Şimdi, TÜRK TELEKOM 2005 yılında ki geçtiğimiz geneli üzerindeki görüşmelerde Aykut Erdoğdu arkadaşımız, özelleştirme değil aslında, imtiyaz sözleşmesiyle ilgili devir sözleşmesine kadar olan süreçte TELEKOM'un yapısıyla ilgili detay bilgiler verdi. Oradaki varlıkları, fiyatlamayı ve oradaki yürütülen mantığı geniş anlamıyla açıkladı. Ama şimdi denetlemesi Sayıştaydan uzaklaştırılan TELEKOM'la ilgili bazı gerçekleri de ben altını çizerek sizinle paylaşmak istiyorum. Bakın, yine söylüyorum, 2005 yılındaki yapılan işlem bir pay devri değildir. Yani, bu sözleşmeyi imzalayan taraf bir imtiyaz sözleşmesiyle kullanım hakkı almıştır. Yani, oranın yeni bir ortağı değildir. Bu süreç sözleşme dâhilinde Danıştayın almış olduğu kararla da tescil edilmiştir. Belki o süreci hatırlamayanlar olabilir, ben kısaca o süreci de anlatayım: Sözleşme imzalandıktan sonra Danıştay onayına gittiğinde 38'inci maddeye bir ekleme yapıldı ve o eklemede dendi ki: 2026 yılında yani sözleşme, bu imtiyaz sözleşmesi sona erdikten sonra veyahut işte yenilenmesi olursa, bilemiyorum, sistemin işleyişini etkileyen tüm teçhizatı, bütün fonksiyonlarıyla çalışır durumda ve taşınmazlarla, bakın bir daha söylüyorum, taşınmazlarla birlikte kuruma devreder.
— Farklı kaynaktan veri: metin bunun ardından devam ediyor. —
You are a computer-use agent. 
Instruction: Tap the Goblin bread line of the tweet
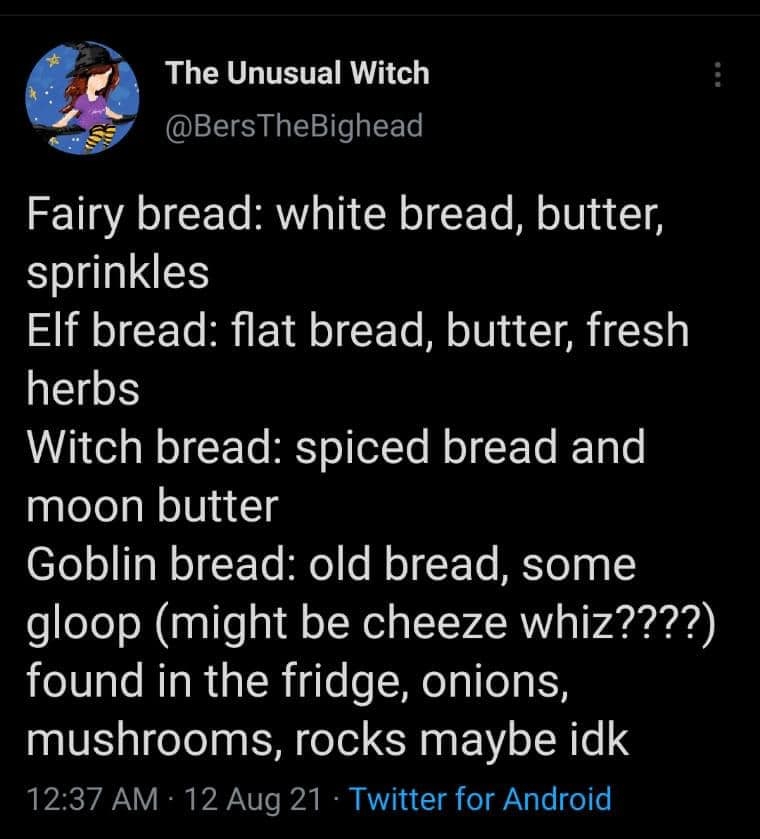tap(331, 565)
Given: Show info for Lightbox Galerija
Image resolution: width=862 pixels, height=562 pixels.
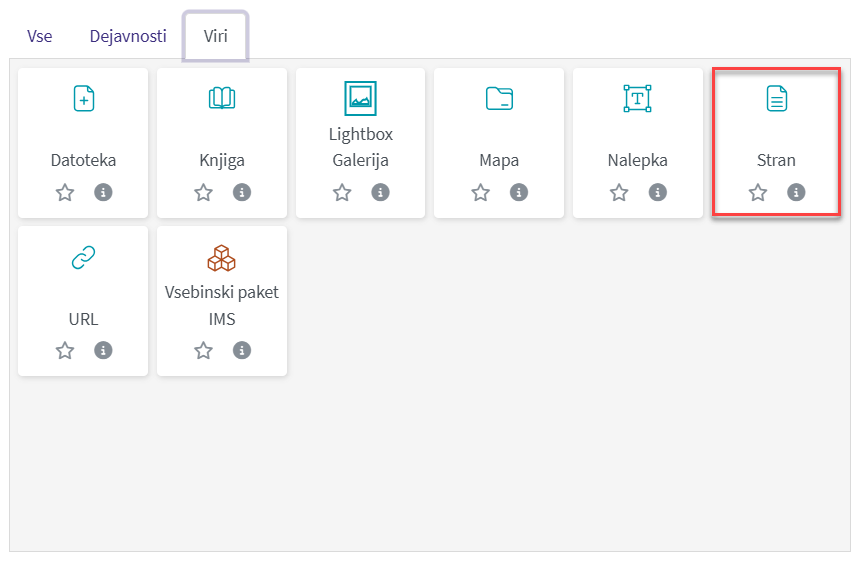Looking at the screenshot, I should click(x=380, y=192).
Yani, Türkiye'de o sözleşmenin tarafı olan, bizim sözleşme devrini gerçekleştiren yapıya devreder diyor yani -alan- işte Oger Telecom yapısı açısından.
Daha sonra, sözleşmenin diğer tarafı bir muhalefet şerhi koyuyor sözleşmeye ve kendi tarafından imzalanıyor ama onu da yine TÜRK HABER-Sen'in açmış olduğu şerhe karşı iptal davasını kazanmasıyla bu şerh de geçerliliğini kaybediyor.
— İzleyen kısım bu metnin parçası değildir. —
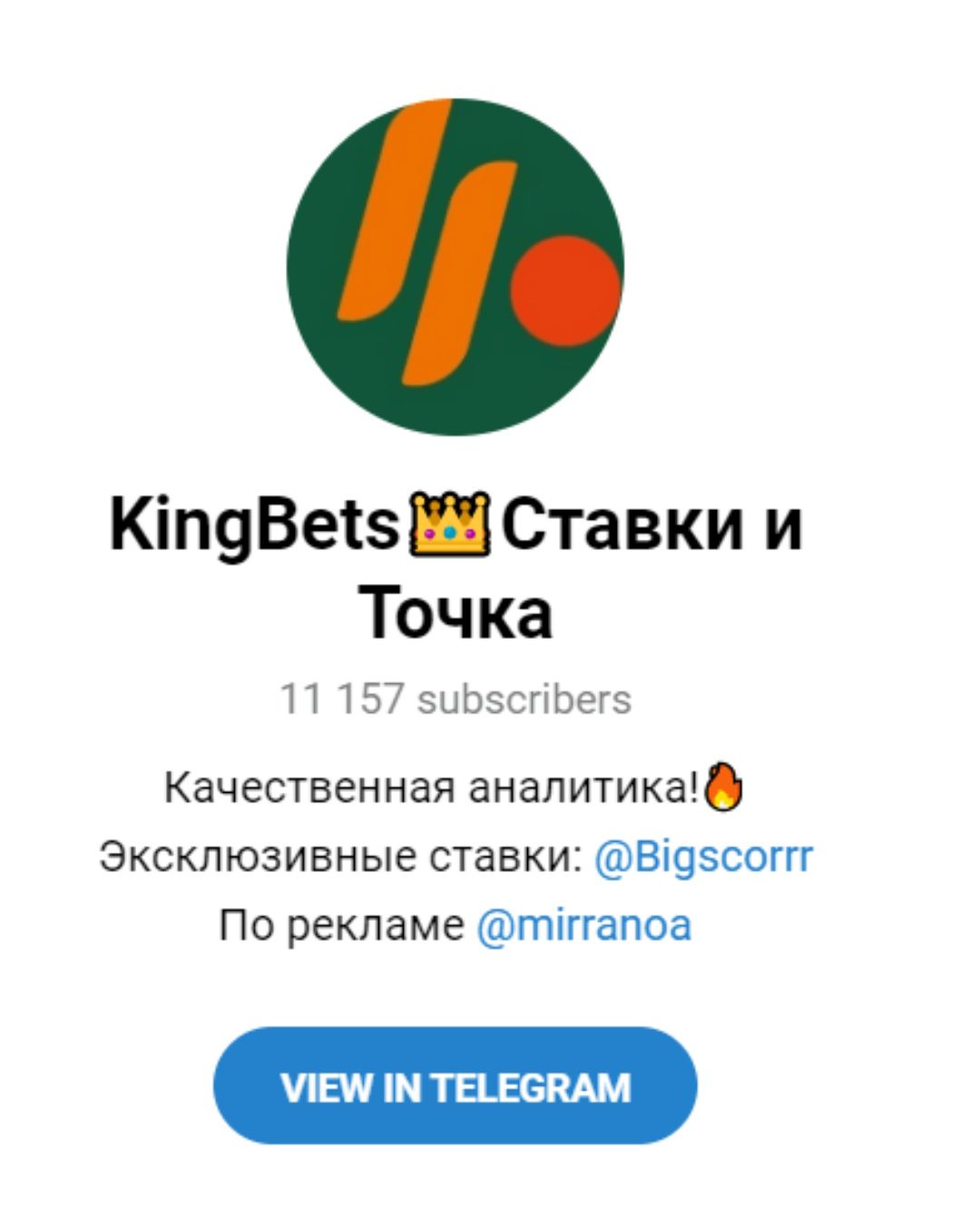980x1222 pixels.
Task: Select the KingBets title text
Action: coord(255,526)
Şimdi, gelin, son yıllarda yapılan ilanlara bir bakın. Bu TÜRK TELEKOM'un taşınmazlarını, yani 2026'da devredilmesi gereken taşınmazlarını kim aldı? Yani PTT, posta, telefon, telgrafken hadi posta kısmı bir tarafa bırakıldı kargo şirketlerinin yoğunlaşmasıyla, telgraf bırakıldı, telefon işletmesi kaldı ama onun bütün varlıkları sonuçta bu milletin parasıyla alınmış ve kullanımı sözleşmeyle devredilmiş olan varlıklar. Ama şimdi bu şirketin bünyesinden bu gayrimenkuller, bu taşınmazlar haraç mezat satılıyor. Bunun ilanlarını her ilde görebiliyorsunuz, hâlen de devam ediyor. Peki, bağımsız denetimi de oluyor. Burada kamu payı devam ederken "Ya, bu yapılamaz!" diye ne soruldu, nasıl hesap soruldu? Bugün bu noktaya geldiğimizde, kamunun, hakikaten halkın payı olan, halkın hakkı olan bu yerler satılırken kimin ne sesi çıktı? Ben bunu net olarak sormak istiyorum.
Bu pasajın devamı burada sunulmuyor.